[Stored records]

****

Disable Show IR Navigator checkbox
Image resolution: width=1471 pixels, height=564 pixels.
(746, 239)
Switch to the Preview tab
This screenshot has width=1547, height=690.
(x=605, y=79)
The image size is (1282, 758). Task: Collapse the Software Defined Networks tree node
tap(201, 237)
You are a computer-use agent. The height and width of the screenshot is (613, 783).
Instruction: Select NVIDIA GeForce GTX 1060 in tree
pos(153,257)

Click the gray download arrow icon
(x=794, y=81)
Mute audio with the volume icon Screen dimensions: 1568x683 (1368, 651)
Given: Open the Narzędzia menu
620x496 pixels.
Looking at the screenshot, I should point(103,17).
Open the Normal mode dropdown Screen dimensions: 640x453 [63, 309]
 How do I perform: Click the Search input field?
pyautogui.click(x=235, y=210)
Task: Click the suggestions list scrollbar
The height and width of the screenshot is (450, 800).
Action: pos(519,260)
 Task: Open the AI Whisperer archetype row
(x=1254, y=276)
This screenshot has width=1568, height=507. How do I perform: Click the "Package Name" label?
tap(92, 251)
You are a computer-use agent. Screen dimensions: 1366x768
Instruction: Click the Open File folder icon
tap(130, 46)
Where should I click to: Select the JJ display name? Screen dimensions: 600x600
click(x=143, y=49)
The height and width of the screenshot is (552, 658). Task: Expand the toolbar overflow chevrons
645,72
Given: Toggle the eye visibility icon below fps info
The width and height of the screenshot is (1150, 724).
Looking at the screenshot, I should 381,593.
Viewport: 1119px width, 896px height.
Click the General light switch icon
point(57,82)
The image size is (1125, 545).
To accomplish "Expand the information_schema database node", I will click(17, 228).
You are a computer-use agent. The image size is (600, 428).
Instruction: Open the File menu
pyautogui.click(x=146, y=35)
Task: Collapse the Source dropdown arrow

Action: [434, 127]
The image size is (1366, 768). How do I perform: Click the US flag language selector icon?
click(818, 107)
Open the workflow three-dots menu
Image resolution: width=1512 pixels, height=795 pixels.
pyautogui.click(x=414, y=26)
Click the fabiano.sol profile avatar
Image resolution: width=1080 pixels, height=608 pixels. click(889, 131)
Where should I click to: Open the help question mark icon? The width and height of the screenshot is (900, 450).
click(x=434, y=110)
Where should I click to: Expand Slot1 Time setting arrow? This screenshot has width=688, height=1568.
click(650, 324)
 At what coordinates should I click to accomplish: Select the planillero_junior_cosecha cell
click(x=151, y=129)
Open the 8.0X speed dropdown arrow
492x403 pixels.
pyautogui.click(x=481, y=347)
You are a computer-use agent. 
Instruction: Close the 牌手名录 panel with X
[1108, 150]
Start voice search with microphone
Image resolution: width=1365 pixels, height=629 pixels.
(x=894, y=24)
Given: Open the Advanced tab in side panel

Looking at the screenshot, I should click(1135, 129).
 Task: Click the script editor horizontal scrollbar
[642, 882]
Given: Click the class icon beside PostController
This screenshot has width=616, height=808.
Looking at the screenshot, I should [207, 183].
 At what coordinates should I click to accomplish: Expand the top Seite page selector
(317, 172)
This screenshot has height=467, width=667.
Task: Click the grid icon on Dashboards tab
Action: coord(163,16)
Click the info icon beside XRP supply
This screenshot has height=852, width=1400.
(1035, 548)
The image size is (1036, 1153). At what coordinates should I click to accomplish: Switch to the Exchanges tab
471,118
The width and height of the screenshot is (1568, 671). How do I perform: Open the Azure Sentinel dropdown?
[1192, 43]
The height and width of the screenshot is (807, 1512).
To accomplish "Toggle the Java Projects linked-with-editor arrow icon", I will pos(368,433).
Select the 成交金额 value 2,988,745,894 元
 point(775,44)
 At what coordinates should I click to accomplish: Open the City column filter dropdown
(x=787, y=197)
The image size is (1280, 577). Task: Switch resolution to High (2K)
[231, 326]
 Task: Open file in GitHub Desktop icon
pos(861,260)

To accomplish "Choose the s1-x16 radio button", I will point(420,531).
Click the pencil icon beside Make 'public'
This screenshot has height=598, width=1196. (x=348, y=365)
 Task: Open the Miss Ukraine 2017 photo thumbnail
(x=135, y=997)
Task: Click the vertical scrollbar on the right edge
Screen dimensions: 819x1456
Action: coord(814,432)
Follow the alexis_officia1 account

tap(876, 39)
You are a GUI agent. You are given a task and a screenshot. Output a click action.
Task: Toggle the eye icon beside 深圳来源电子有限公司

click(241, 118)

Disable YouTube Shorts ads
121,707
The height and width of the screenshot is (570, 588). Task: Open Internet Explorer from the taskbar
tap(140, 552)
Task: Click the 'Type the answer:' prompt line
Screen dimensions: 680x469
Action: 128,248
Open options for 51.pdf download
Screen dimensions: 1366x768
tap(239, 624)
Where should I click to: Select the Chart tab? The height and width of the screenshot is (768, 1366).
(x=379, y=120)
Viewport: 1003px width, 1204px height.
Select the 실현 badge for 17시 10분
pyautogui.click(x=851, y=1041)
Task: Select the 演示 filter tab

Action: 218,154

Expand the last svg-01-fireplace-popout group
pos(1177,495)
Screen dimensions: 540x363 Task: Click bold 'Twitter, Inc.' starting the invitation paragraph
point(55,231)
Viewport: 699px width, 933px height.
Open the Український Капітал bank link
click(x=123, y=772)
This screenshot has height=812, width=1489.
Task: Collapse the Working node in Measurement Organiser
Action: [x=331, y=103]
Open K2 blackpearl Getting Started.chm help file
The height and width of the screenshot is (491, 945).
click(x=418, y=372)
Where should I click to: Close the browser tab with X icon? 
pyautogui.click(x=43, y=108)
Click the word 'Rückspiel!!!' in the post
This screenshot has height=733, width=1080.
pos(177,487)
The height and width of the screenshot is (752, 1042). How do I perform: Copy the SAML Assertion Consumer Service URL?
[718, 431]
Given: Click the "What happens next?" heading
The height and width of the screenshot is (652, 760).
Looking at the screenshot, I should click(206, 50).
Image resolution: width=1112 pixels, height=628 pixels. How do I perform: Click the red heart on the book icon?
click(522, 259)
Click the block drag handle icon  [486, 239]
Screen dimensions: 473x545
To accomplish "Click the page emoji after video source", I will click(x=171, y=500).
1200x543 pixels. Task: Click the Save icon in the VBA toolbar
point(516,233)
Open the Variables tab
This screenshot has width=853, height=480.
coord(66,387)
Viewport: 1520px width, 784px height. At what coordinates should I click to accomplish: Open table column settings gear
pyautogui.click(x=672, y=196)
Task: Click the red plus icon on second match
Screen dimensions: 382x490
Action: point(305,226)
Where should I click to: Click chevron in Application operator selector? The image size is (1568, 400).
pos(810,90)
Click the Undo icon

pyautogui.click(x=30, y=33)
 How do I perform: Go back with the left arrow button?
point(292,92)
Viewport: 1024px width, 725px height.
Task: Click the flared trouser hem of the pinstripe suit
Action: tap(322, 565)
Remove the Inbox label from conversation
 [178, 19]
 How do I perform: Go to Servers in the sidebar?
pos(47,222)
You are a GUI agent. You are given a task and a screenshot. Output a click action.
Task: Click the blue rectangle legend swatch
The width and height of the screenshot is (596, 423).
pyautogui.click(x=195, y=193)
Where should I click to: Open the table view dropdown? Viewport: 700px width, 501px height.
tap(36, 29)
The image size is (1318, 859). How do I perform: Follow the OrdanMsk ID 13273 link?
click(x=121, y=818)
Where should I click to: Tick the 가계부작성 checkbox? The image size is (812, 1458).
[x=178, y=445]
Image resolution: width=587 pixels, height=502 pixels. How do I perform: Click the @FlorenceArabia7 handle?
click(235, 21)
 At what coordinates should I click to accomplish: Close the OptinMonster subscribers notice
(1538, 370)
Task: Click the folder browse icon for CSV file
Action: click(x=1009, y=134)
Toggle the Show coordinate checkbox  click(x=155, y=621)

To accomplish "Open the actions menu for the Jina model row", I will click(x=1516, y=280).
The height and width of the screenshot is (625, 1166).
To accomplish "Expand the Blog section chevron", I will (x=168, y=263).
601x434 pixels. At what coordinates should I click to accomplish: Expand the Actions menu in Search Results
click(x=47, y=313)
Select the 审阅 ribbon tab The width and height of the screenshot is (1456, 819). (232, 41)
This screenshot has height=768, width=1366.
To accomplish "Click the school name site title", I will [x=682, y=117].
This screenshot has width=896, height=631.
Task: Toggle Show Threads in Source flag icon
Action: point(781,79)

****

§ The problem
Copy only this part of the entries above: the line with "Open the workflow three-dots menu", the line with "Start voice search with microphone", and the lines between, all exactly as written.

§ Answer to this exercise
Open the workflow three-dots menu
Image resolution: width=1512 pixels, height=795 pixels.
pyautogui.click(x=414, y=26)
Click the fabiano.sol profile avatar
Image resolution: width=1080 pixels, height=608 pixels. click(889, 131)
Where should I click to: Open the help question mark icon? The width and height of the screenshot is (900, 450).
click(x=434, y=110)
Where should I click to: Expand Slot1 Time setting arrow? This screenshot has width=688, height=1568.
click(650, 324)
 At what coordinates should I click to accomplish: Select the planillero_junior_cosecha cell
click(x=151, y=129)
Open the 8.0X speed dropdown arrow
492x403 pixels.
pyautogui.click(x=481, y=347)
You are a computer-use agent. 
Instruction: Close the 牌手名录 panel with X
[1108, 150]
Start voice search with microphone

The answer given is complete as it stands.